- [About this task]: Take the line containing "Click the taskbar clock showing 19:25" through the last line of the data and retype those lines exactly. Pictures do not belong in the copy.

- [Data supplied]:
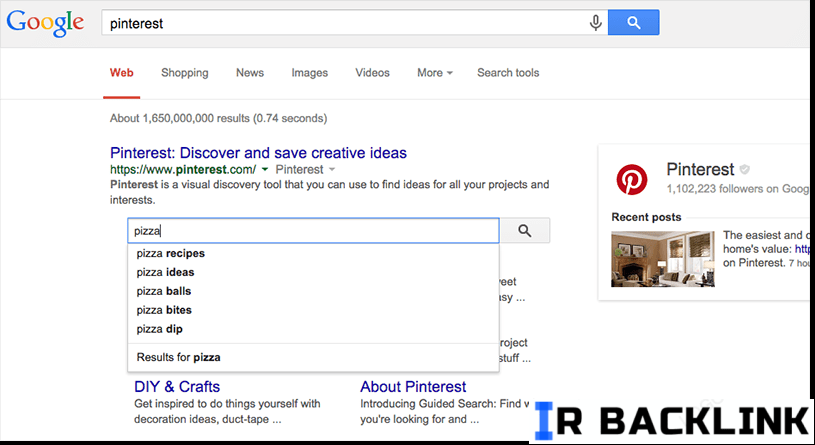Screen dimensions: 815x445
Task: Switch to the Images tab
Action: click(309, 73)

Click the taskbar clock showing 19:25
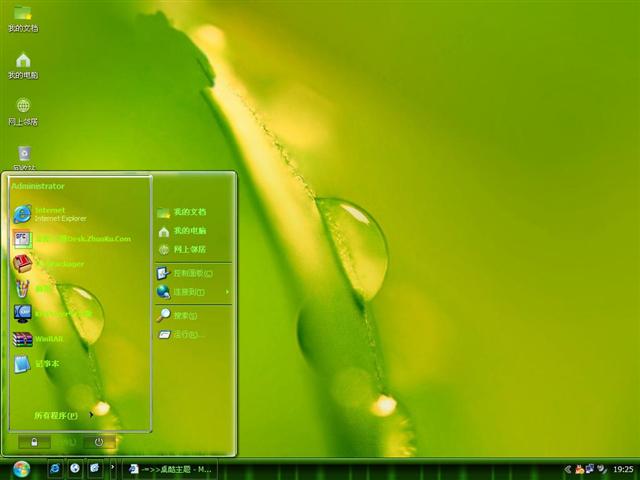623,469
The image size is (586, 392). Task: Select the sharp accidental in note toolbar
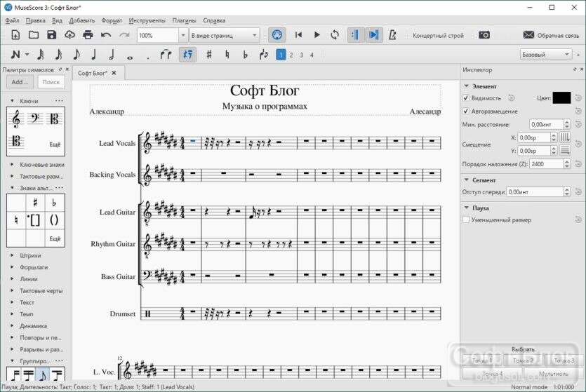(x=209, y=55)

- [Expected answer]:
Click the taskbar clock showing 19:25
623,469
The image size is (586, 392). Task: Select the sharp accidental in note toolbar
(x=209, y=55)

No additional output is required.